An additional phenomenon that has been observed in patients with CAA formation is the irregular vessel lumen with cavum backside the stent struts. The vessel remodeling can lead to the changement of hydromechanics and create blood whirlpool in the cavum at the segment of CAA. This is also a risk factor of stent thrombosis. We also find that cardiac events readily occurred in the patients with the longer longitude of CAA. It indicates the more diffused CAA formation the more risk of cardiac events. The average time between the first and second coronary angiography in CAA group is (24.68 ± 13.29) months, most patients undertook single Asprin to antiplatelet therapy before CAA was diagnosed because dual antiplatelet therapy was modified after 1 year duration. Notwithstanding some patients with CAA formation without clinical symptoms, they still belong to the high-risk group of cardiac events. Therefore, lifelong dual antiplatelet therapy such as aspirin and clopidogrel, is necessary for those patients in order to reduce the risk of stent thrombosis. However, there is no consensus regarding the CAA treatment, further study is needed to assess the strategy.

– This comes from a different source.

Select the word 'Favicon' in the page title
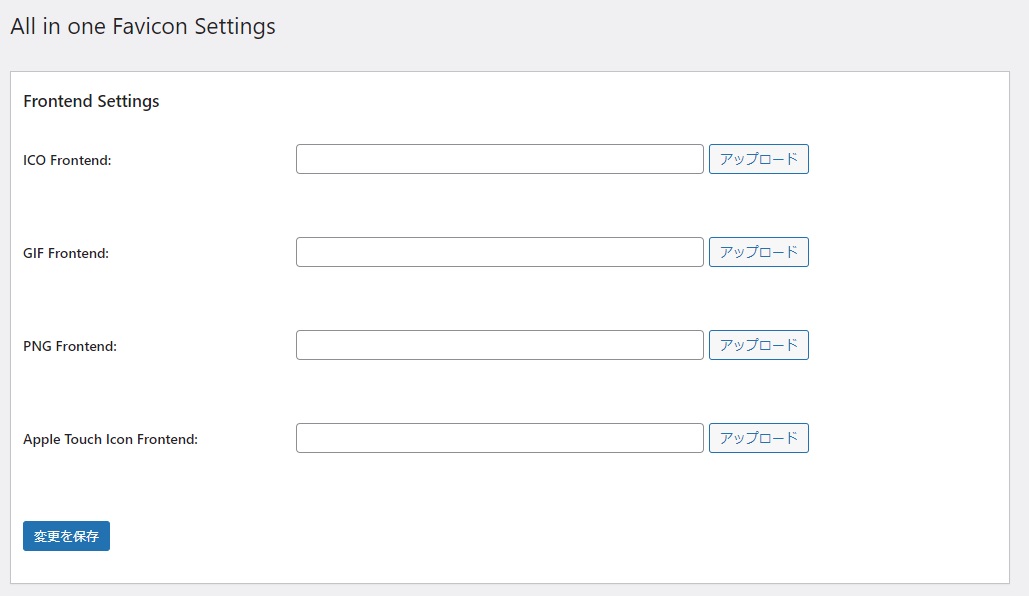1029x596 pixels. (x=150, y=26)
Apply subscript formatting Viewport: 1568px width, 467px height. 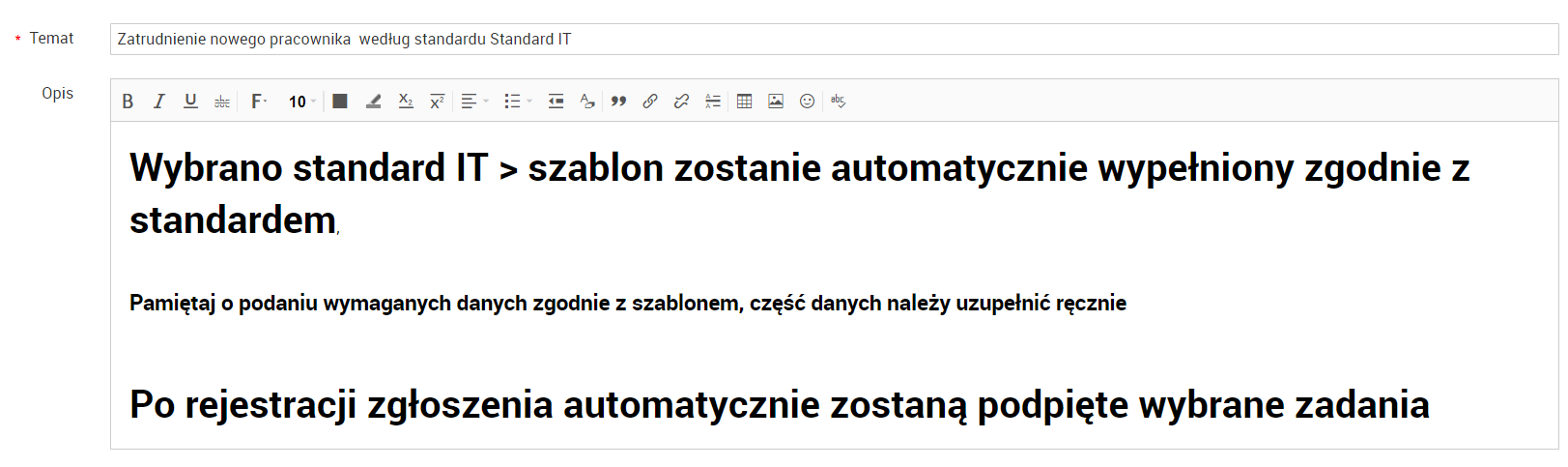[406, 102]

The mechanism of CAA is still unclear even though previous reports described local hypersensitivity and chronic inflammation [3, 4]. The polymer carrier of DES also induced the inflammatory reaction of the arterial wall [21]. CAA formation is a slowly Pathophysiologic procedure, it is important to detect CAA at early stage. Late positive remodeling after stent implantation had been assessed by IVUS and late stent malapposition was also observed frequently, although the relationship between CAA and late stent malapposition remains to be determined. Hong et al. [22] reported that the predictors of late stent malapposition include the total stent length, primary stenting in acute myocardial infarction, and chronic total occlusion lesions; however, all factors are correlated with the characteristics of lesion and PCI. Smoking has been proven a risk factor for cardiovascular disease and is associated with restenosis and late thrombosis [23, 24]. Smoking can induce an endothelium function disorder as well as chronic inflammation around the stent, and the vessel wall responded to the pathological procedure. The result also indicates the importance of smoking cessation in patients who underwent DES implantation.

Limitations

The current study has several limitations. First, it is a single-center study that involved a small sample. A study involving larger patient populations from various centers is warranted to confirm the results. Second, the limited penetration of the current OCT cannot accurately detect the components of deep structures, especially the external elastic membrane of the vessel, hence the whole profile of the cavum backside stent is not clear. In addition, OCT cannot detect a very thin intimal coverage (<10 μm) although it was the highest resolution technique at the present time. This maybe increase the frequency of uncovered stent struts during OCT imaging analysis.

Conclusions

CAA formation after DES implantation frequently associated with cardiac events as a result of stent malapposition and incomplete neointimal coverage. Acquired incomplete neointimal coverage associated with CAA formation.